* **Required work**:
Please copy every line of the data in which the string "reply" appears.

* **Task data**:
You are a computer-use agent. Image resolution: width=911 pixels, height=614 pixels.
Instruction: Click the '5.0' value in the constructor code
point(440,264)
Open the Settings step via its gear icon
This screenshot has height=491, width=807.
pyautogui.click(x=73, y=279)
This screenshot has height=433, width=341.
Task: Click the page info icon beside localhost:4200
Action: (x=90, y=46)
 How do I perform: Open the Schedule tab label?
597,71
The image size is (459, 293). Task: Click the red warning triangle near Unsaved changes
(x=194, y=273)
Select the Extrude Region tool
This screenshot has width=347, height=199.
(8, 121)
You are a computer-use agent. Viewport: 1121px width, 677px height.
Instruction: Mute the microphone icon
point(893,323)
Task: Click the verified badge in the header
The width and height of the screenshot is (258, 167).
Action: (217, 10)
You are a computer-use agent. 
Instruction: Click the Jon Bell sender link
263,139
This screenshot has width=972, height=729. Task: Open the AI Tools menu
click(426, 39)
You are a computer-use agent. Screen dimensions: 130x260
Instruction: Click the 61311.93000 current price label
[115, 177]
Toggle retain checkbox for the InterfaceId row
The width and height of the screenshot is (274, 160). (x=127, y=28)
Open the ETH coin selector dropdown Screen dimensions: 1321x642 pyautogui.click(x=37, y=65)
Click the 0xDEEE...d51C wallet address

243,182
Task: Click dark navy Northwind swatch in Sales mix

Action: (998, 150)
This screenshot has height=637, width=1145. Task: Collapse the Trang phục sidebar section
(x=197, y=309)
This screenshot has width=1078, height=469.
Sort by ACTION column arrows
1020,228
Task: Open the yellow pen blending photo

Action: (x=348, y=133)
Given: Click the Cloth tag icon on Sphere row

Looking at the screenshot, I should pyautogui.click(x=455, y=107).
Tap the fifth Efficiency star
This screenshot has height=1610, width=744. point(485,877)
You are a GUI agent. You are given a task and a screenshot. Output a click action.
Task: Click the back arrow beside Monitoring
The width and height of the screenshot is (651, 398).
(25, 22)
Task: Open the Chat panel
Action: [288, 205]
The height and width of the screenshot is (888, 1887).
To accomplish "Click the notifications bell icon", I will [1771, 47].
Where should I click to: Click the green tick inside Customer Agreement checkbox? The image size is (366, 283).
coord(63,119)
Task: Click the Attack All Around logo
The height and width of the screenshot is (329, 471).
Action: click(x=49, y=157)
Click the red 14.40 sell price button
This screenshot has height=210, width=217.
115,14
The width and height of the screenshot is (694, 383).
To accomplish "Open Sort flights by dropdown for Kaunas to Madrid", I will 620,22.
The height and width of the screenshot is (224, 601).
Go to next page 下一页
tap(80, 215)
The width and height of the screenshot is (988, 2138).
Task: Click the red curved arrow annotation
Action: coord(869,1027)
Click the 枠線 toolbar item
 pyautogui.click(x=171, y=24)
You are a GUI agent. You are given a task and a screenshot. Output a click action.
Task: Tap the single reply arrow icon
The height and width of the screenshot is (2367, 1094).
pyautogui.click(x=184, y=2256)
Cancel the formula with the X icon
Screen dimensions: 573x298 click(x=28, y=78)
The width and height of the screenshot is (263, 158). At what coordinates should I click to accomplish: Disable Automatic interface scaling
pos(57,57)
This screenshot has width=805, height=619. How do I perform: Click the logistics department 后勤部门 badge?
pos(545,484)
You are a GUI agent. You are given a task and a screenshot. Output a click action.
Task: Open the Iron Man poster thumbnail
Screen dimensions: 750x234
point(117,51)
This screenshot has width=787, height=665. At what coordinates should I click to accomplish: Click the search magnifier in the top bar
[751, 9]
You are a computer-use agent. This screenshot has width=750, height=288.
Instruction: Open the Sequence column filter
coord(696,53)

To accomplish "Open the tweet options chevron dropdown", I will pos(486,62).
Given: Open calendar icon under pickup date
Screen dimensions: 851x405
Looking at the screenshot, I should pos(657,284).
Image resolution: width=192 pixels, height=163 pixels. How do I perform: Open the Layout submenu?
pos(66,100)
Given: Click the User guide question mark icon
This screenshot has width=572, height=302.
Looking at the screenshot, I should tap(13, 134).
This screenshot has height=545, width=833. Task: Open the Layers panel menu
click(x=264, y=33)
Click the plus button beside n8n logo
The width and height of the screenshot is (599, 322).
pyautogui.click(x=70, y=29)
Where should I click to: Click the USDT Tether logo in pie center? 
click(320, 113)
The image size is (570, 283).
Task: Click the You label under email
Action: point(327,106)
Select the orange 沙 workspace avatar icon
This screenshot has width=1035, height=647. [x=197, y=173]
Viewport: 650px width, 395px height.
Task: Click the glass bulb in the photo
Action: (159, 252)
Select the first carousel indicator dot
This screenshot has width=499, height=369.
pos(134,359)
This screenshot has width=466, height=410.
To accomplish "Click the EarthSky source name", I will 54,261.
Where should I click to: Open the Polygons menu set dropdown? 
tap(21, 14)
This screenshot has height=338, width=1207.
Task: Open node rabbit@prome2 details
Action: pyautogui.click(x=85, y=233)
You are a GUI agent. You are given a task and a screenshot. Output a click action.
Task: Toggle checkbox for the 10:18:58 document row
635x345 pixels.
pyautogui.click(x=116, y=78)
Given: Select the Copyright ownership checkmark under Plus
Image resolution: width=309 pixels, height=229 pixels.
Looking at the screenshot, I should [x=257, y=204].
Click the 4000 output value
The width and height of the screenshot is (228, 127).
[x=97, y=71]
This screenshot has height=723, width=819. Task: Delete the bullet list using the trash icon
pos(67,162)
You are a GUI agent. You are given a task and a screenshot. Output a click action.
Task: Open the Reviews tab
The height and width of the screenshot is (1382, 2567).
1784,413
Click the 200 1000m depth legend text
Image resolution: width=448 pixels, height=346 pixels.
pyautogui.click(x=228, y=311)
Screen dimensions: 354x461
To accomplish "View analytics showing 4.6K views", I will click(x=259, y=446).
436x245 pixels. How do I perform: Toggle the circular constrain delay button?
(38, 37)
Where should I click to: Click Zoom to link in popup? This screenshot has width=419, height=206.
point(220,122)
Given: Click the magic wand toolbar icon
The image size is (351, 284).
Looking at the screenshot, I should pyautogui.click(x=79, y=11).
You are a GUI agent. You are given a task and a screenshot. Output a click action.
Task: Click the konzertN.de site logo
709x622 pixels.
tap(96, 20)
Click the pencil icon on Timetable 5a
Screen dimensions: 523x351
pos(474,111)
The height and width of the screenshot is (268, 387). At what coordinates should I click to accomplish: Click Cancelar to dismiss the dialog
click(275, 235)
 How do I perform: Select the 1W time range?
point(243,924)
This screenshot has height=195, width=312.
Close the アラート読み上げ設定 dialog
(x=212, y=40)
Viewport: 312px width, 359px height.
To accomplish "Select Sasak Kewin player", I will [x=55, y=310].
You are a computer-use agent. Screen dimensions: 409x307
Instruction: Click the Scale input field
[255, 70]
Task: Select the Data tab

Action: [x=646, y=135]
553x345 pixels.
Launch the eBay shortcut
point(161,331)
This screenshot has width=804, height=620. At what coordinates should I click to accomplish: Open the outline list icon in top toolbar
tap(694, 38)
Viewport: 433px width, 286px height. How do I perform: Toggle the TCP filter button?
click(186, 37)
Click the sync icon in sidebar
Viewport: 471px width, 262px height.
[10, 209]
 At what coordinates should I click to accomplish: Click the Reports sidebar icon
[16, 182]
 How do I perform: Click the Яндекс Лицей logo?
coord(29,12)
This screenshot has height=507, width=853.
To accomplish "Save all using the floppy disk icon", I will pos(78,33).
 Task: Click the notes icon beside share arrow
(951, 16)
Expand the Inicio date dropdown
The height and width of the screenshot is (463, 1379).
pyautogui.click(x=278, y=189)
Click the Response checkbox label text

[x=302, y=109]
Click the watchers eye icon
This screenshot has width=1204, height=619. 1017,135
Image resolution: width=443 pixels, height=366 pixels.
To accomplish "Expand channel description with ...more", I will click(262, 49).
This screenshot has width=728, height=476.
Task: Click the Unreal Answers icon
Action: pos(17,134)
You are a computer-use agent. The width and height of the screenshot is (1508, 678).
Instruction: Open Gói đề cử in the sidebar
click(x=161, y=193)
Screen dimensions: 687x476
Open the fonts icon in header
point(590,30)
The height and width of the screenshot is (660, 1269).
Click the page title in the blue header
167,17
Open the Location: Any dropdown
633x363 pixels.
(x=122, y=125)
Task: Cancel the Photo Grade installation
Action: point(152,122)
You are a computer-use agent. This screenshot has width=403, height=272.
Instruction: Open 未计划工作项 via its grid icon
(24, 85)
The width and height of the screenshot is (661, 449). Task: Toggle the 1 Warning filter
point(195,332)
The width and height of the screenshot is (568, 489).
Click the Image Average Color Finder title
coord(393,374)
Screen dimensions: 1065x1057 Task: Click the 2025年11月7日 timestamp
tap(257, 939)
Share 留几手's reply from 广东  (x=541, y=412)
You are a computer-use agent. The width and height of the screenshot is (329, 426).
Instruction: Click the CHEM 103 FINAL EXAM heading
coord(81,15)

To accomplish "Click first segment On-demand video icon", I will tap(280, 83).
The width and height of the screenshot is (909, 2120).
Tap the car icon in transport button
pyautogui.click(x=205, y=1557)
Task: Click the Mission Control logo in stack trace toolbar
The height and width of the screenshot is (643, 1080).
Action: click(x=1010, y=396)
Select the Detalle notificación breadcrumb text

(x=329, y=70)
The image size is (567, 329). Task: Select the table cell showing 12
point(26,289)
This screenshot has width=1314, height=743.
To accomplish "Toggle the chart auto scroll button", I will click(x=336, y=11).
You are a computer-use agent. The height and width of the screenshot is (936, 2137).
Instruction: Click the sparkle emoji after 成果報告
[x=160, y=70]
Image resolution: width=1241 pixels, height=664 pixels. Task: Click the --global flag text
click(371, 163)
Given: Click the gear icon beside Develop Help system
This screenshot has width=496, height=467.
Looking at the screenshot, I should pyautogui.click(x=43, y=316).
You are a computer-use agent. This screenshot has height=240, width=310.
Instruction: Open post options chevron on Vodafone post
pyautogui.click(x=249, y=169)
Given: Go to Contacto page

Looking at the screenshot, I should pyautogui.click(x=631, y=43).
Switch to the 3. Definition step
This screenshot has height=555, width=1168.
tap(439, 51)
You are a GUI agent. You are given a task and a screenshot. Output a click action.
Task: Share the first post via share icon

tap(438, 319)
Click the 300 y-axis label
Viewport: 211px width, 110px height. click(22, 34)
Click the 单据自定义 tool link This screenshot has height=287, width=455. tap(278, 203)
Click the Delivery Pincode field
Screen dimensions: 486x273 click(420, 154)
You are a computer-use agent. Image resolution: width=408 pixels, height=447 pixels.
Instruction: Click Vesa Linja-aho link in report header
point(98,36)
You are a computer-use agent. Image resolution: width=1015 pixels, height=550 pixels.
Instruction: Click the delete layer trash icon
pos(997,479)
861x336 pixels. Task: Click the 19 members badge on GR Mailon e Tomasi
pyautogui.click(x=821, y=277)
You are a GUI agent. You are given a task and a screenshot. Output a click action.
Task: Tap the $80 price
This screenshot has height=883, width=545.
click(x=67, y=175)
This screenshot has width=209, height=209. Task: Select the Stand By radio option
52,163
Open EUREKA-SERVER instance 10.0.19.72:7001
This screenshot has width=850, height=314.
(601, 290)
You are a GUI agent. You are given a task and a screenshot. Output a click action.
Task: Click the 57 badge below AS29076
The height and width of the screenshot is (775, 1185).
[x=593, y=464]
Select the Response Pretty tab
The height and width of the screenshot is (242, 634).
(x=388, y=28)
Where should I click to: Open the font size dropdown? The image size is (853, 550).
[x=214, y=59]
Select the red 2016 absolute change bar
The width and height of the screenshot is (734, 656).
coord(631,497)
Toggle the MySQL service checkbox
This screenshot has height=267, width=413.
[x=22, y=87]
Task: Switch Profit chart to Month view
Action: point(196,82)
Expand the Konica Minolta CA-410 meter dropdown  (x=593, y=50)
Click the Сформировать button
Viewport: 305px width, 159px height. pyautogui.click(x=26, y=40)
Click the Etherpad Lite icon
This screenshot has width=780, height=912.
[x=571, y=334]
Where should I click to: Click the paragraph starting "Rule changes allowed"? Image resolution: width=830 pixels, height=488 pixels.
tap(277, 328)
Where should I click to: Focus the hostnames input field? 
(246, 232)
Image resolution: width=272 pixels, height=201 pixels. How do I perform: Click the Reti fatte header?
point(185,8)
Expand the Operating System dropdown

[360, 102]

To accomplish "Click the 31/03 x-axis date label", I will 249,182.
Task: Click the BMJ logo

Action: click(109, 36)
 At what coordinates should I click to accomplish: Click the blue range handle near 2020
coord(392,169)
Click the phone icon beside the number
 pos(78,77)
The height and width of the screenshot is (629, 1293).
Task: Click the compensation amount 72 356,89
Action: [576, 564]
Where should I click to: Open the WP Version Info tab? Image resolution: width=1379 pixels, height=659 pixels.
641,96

* **Result for this exercise**:
Task: Tap the single reply arrow icon
Share 留几手's reply from 广东  (x=541, y=412)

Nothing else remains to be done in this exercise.